No. It's really not. You haven't proven that it is, you have only claimed it. My view is that regardless of the case-specific particulars of any specific instance, secession itself is simply an expression of self-determination and completely in line with the long Western tradition regarding both both ethics and law, going - as I pointed out - all the way back to Saint Augustine. My backing for that claim is that entire tradition. Your claim is that secession is treason. Your backing for that has thus far been... the fact that you say so.
My backing for their committing treason is the U.S. Constitution's definition of treason.
Do observe that there are at least two main arguments going on here, which you seemingly conflate.
-- First, there is the matter of whether secession itself is an act of treason (I contend it isn't, and I can back that up by a wide array of precedents going back centuries). This is a general point, and thus does not refer to laws. It is an ethical question. This is actually the most interesting one, at least for me, and the most fundamental one. It's also the one where you have not even attempted to back up your claims with any kind of support.
-- Second, there is the question whether the secession of the Southern states was legally treason. Your arguments in favour of that claim have thus far been lacking.

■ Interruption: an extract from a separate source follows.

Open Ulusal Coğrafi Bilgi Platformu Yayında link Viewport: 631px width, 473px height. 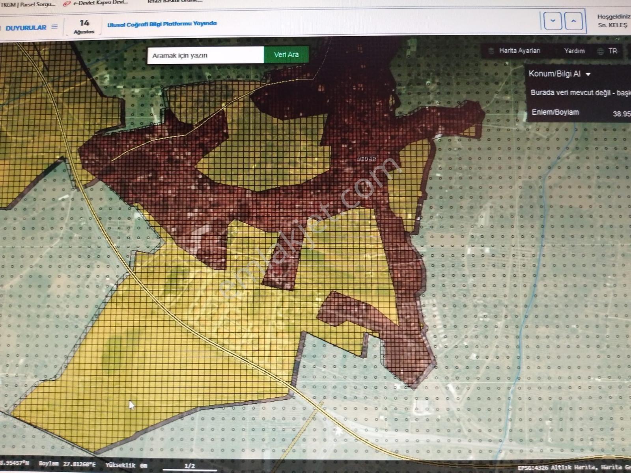[162, 24]
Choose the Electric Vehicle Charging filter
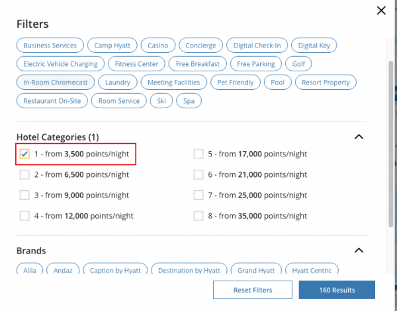 click(x=60, y=64)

Note that even if you did prove the second one (which I don't think you can), I'll still just refer to the first one. That is: if any law outlaws secession, I hold that it's an unethical law. The very existence of such a law is a sound ethical reason to secede at once from the regime that has implemented it. In itself, a law forbidding secession justifies secession.
You do that. It will not change the fact that Lee and his fellow waged war on the United States, committed treason by doing so, and did so without any sort of legal process other than an appeal to the force of arms.